---------- Record list
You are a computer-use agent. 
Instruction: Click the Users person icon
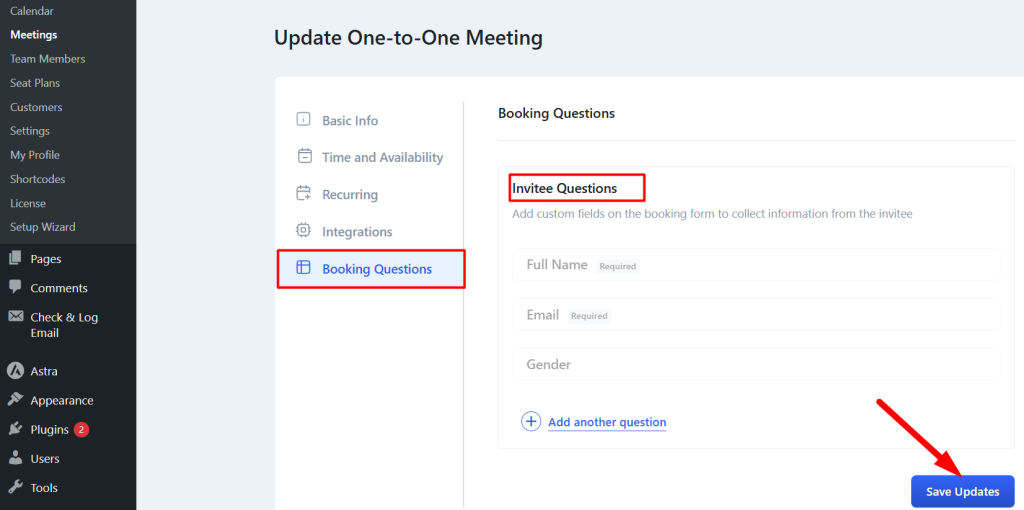[15, 458]
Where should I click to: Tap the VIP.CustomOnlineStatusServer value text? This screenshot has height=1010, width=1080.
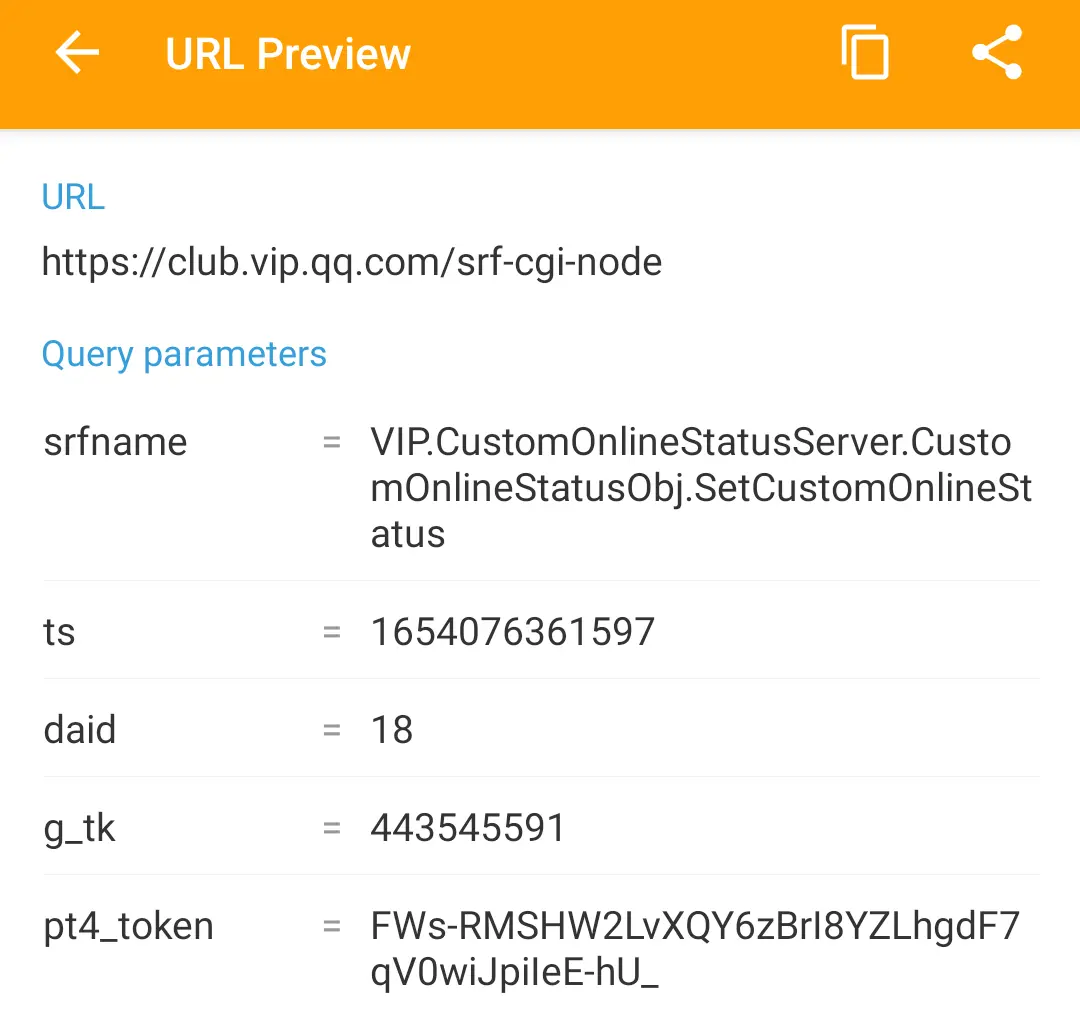point(701,488)
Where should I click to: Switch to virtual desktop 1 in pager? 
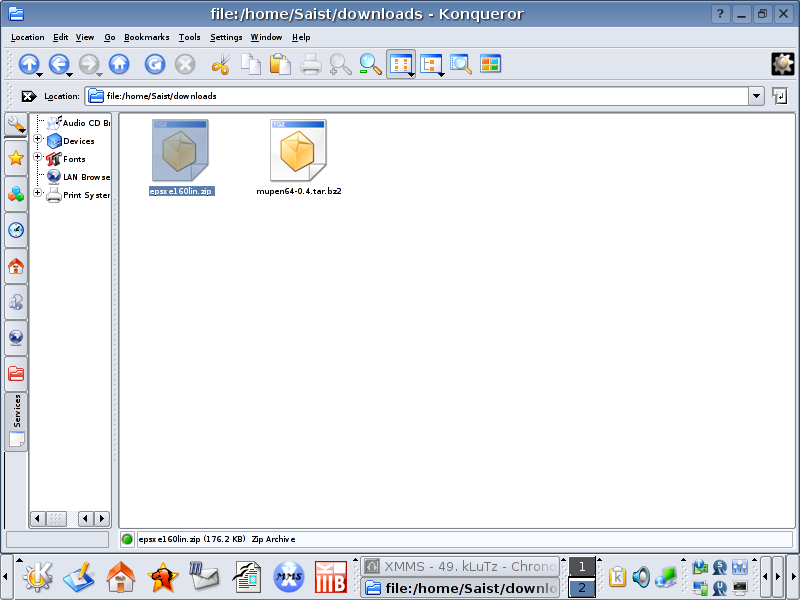[x=582, y=567]
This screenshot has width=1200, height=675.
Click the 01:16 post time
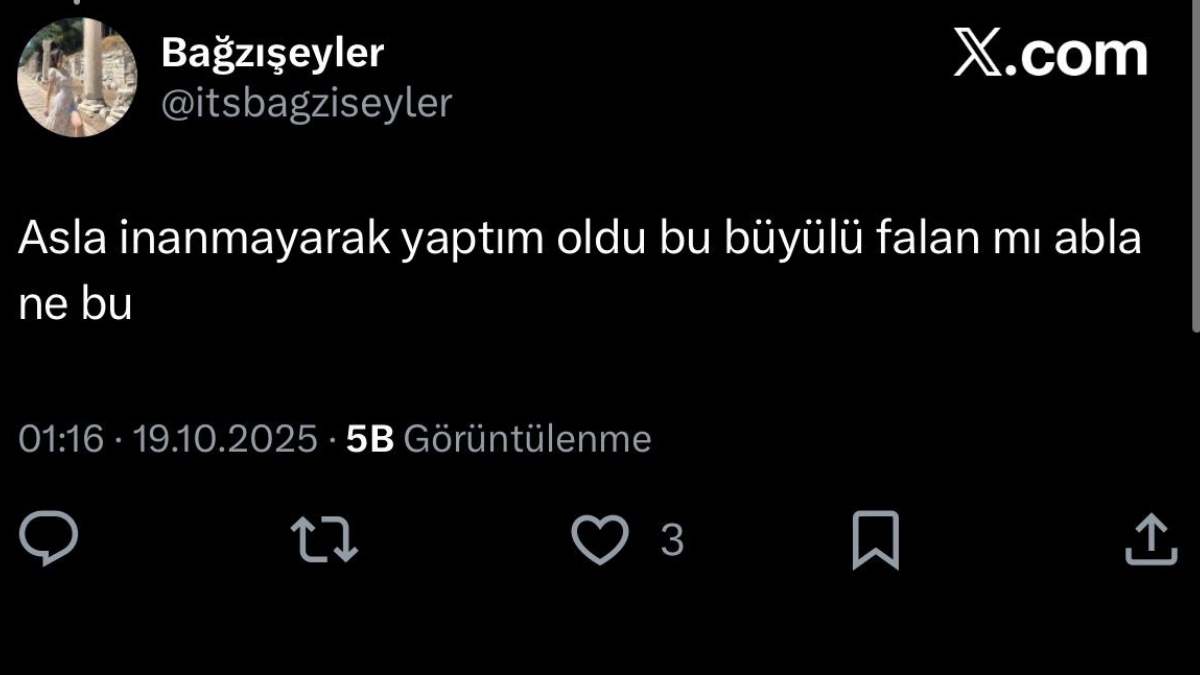(61, 439)
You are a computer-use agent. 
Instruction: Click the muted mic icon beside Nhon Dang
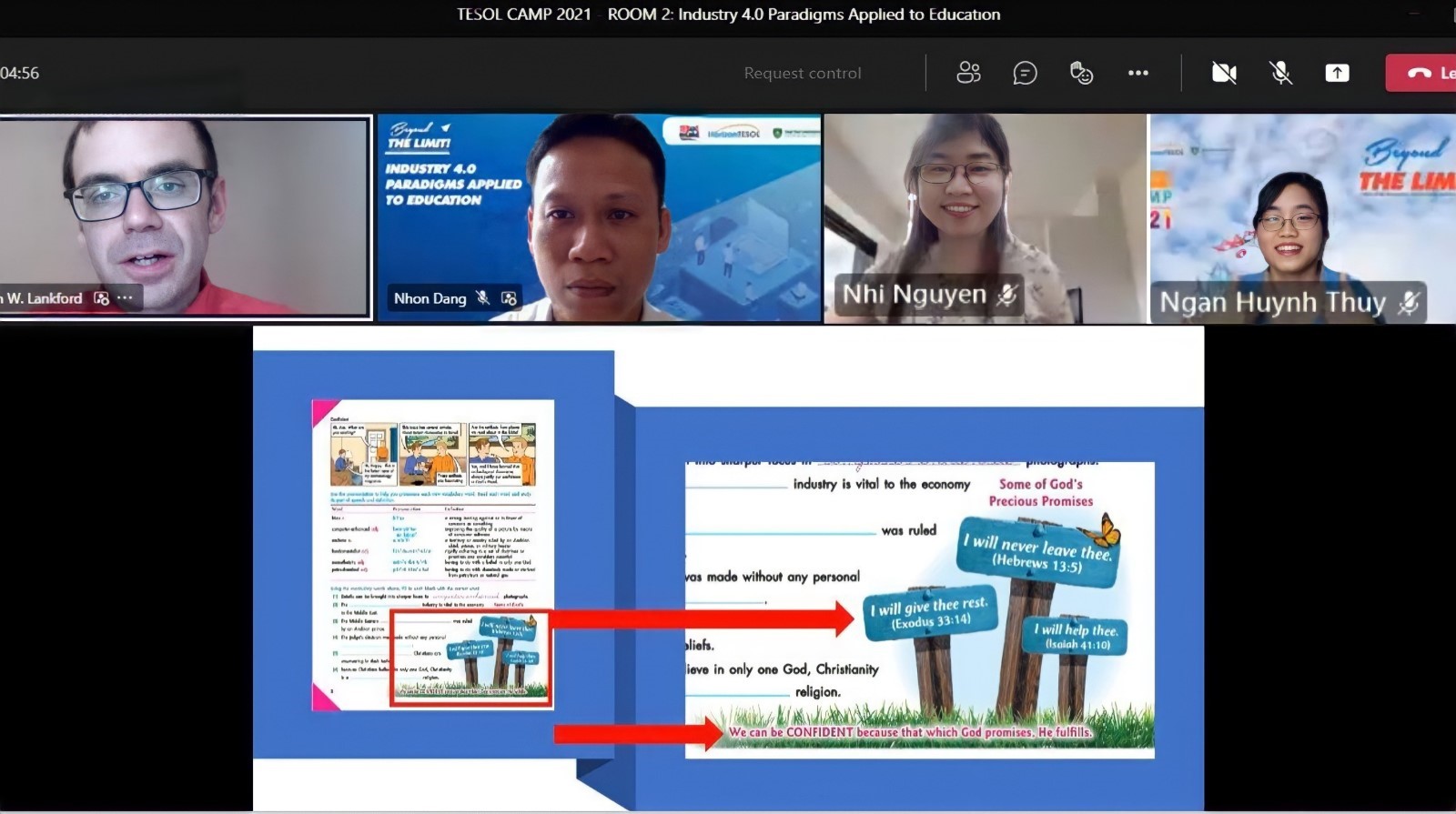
--------------------
_To be done_: Render each line of the rows above as a Markdown table with columns Line and Text: put its number under Line and its wording under Text. Skip blank lines, and leave the pictures out.

_Solution to the problem_:
| Line | Text |
|---|---|
| 1 | You are a computer-use agent.  |
| 2 | Instruction: Click the Users person icon |
| 3 | [15, 458] |
| 4 | Where should I click to: Tap the VIP.CustomOnlineStatusServer value text? This screenshot has height=1010, width=1080. |
| 5 | point(701,488) |
| 6 | Where should I click to: Switch to virtual desktop 1 in pager?  |
| 7 | [x=582, y=567] |
| 8 | This screenshot has width=1200, height=675. |
| 9 | Click the 01:16 post time |
| 10 | (61, 439) |
| 11 | You are a computer-use agent.  |
| 12 | Instruction: Click the muted mic icon beside Nhon Dang |